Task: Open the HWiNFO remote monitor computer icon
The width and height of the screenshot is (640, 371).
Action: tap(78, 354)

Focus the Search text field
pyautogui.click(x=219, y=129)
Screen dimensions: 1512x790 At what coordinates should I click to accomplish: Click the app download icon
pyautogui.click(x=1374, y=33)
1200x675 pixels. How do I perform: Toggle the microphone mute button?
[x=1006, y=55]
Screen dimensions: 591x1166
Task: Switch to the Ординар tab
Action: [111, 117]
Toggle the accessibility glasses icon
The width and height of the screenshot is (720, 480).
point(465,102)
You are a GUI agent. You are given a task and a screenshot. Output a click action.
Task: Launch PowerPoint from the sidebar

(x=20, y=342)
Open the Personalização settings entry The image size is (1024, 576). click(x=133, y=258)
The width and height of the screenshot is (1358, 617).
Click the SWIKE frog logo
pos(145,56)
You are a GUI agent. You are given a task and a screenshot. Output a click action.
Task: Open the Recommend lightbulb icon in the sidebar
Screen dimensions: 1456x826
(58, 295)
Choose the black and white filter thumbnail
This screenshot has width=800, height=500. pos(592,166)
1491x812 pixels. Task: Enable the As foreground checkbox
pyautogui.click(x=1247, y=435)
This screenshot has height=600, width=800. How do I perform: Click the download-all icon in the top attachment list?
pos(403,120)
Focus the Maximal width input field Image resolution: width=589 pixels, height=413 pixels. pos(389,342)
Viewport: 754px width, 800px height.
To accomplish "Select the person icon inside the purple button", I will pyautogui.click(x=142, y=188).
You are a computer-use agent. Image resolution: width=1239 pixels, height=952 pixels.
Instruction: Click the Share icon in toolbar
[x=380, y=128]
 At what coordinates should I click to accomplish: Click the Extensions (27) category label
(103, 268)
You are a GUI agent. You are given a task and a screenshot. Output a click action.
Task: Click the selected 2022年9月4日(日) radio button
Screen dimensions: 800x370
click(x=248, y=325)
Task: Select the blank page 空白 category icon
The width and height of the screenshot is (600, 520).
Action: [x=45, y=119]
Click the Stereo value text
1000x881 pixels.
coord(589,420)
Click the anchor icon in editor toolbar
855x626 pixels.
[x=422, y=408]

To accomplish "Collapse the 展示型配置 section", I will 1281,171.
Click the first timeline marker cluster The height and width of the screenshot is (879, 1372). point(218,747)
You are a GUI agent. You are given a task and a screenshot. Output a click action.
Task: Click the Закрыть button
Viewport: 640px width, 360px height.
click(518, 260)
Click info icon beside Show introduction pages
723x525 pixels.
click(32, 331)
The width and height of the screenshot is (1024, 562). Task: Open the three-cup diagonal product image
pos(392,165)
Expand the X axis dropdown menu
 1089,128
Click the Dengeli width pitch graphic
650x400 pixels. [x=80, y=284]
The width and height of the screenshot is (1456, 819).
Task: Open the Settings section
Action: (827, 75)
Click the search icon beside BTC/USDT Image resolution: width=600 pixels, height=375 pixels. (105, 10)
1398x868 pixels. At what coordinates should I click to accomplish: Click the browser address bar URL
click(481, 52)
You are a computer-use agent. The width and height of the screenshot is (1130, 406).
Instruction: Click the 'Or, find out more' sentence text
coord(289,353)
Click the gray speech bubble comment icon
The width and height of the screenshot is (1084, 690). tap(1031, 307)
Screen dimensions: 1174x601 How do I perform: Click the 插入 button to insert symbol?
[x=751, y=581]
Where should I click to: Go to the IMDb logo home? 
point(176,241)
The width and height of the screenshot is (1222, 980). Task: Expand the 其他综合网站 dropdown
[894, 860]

_ _ _ _ _

▸ WRITTEN TASK:
Convert every line of the items above into a JSON list of strings, one string per line, omitting blank lines.

▸ CORRECT RESPONSE:
[
  "Task: Open the HWiNFO remote monitor computer icon",
  "The width and height of the screenshot is (640, 371).",
  "Action: tap(78, 354)",
  "Focus the Search text field",
  "pyautogui.click(x=219, y=129)",
  "Screen dimensions: 1512x790 At what coordinates should I click to accomplish: Click the app download icon",
  "pyautogui.click(x=1374, y=33)",
  "1200x675 pixels. How do I perform: Toggle the microphone mute button?",
  "[x=1006, y=55]",
  "Screen dimensions: 591x1166",
  "Task: Switch to the Ординар tab",
  "Action: [111, 117]",
  "Toggle the accessibility glasses icon",
  "The width and height of the screenshot is (720, 480).",
  "point(465,102)",
  "You are a GUI agent. You are given a task and a screenshot. Output a click action.",
  "Task: Launch PowerPoint from the sidebar",
  "(x=20, y=342)",
  "Open the Personalização settings entry The image size is (1024, 576). click(x=133, y=258)",
  "The width and height of the screenshot is (1358, 617).",
  "Click the SWIKE frog logo",
  "pos(145,56)",
  "You are a GUI agent. You are given a task and a screenshot. Output a click action.",
  "Task: Open the Recommend lightbulb icon in the sidebar",
  "Screen dimensions: 1456x826",
  "(58, 295)",
  "Choose the black and white filter thumbnail",
  "This screenshot has width=800, height=500. pos(592,166)",
  "1491x812 pixels. Task: Enable the As foreground checkbox",
  "pyautogui.click(x=1247, y=435)",
  "This screenshot has height=600, width=800. How do I perform: Click the download-all icon in the top attachment list?",
  "pos(403,120)",
  "Focus the Maximal width input field Image resolution: width=589 pixels, height=413 pixels. pos(389,342)",
  "Viewport: 754px width, 800px height.",
  "To accomplish \"Select the person icon inside the purple button\", I will pyautogui.click(x=142, y=188).",
  "You are a computer-use agent. Image resolution: width=1239 pixels, height=952 pixels.",
  "Instruction: Click the Share icon in toolbar",
  "[x=380, y=128]",
  " At what coordinates should I click to accomplish: Click the Extensions (27) category label",
  "(103, 268)",
  "You are a GUI agent. You are given a task and a screenshot. Output a click action.",
  "Task: Click the selected 2022年9月4日(日) radio button",
  "Screen dimensions: 800x370",
  "click(x=248, y=325)",
  "Task: Select the blank page 空白 category icon",
  "The width and height of the screenshot is (600, 520).",
  "Action: [x=45, y=119]",
  "Click the Stereo value text",
  "1000x881 pixels.",
  "coord(589,420)",
  "Click the anchor icon in editor toolbar",
  "855x626 pixels.",
  "[x=422, y=408]",
  "To accomplish \"Collapse the 展示型配置 section\", I will 1281,171.",
  "Click the first timeline marker cluster The height and width of the screenshot is (879, 1372). point(218,747)",
  "You are a GUI agent. You are given a task and a screenshot. Output a click action.",
  "Task: Click the Закрыть button",
  "Viewport: 640px width, 360px height.",
  "click(518, 260)",
  "Click info icon beside Show introduction pages",
  "723x525 pixels.",
  "click(32, 331)",
  "The width and height of the screenshot is (1024, 562). Task: Open the three-cup diagonal product image",
  "pos(392,165)",
  "Expand the X axis dropdown menu",
  " 1089,128",
  "Click the Dengeli width pitch graphic",
  "650x400 pixels. [x=80, y=284]",
  "The width and height of the screenshot is (1456, 819).",
  "Task: Open the Settings section",
  "Action: (827, 75)",
  "Click the search icon beside BTC/USDT Image resolution: width=600 pixels, height=375 pixels. (105, 10)",
  "1398x868 pixels. At what coordinates should I click to accomplish: Click the browser address bar URL",
  "click(481, 52)",
  "You are a computer-use agent. The width and height of the screenshot is (1130, 406).",
  "Instruction: Click the 'Or, find out more' sentence text",
  "coord(289,353)",
  "Click the gray speech bubble comment icon",
  "The width and height of the screenshot is (1084, 690). tap(1031, 307)",
  "Screen dimensions: 1174x601 How do I perform: Click the 插入 button to insert symbol?",
  "[x=751, y=581]",
  "Where should I click to: Go to the IMDb logo home? ",
  "point(176,241)",
  "The width and height of the screenshot is (1222, 980). Task: Expand the 其他综合网站 dropdown",
  "[894, 860]"
]